== What to produce ==
Check the records below for the word "agent" and state how many lines contain it, replying with the number only.

== Supplied records ==
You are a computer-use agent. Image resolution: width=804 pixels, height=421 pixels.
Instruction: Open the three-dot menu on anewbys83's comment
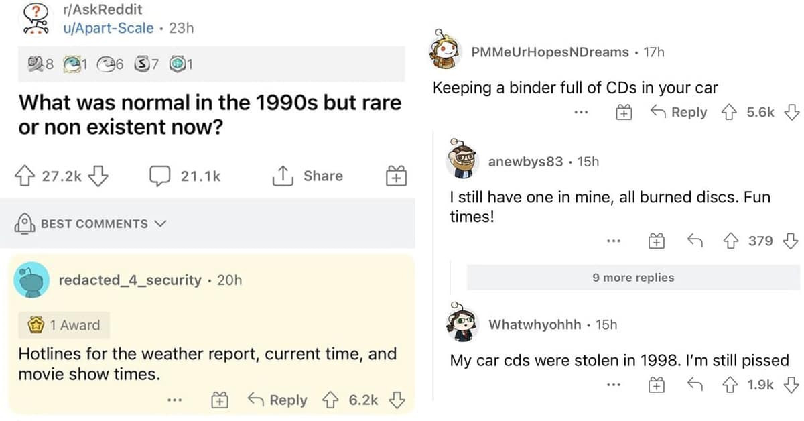pyautogui.click(x=614, y=240)
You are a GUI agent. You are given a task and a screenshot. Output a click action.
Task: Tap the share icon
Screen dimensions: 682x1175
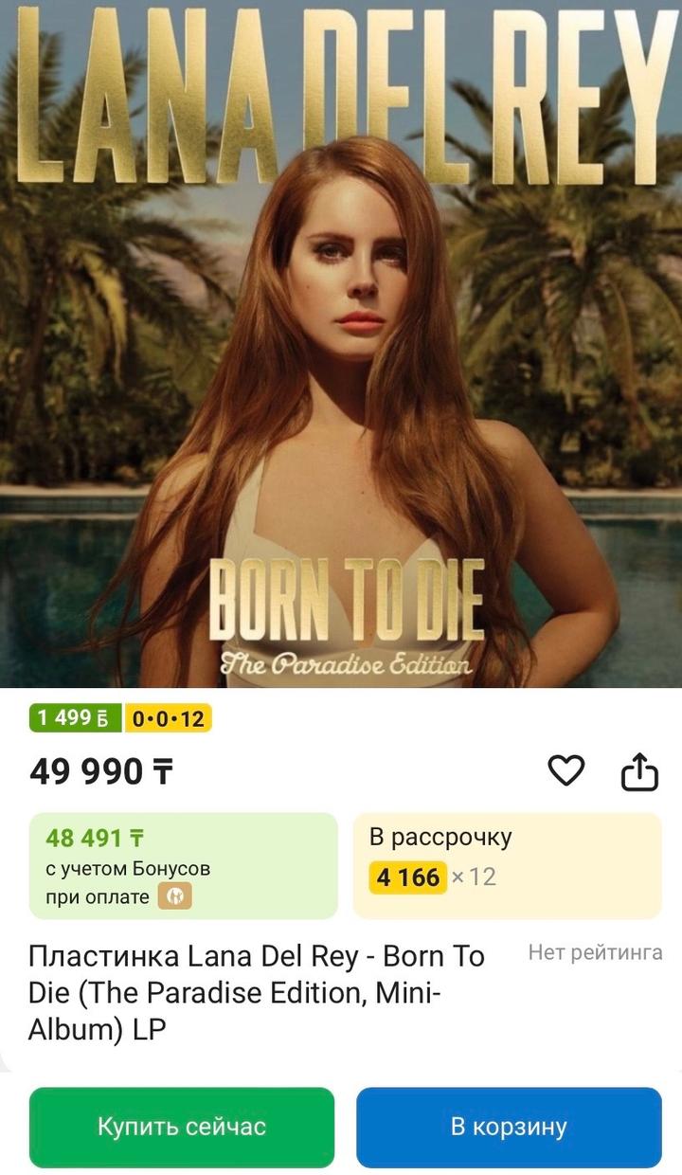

== Problem solution ==
2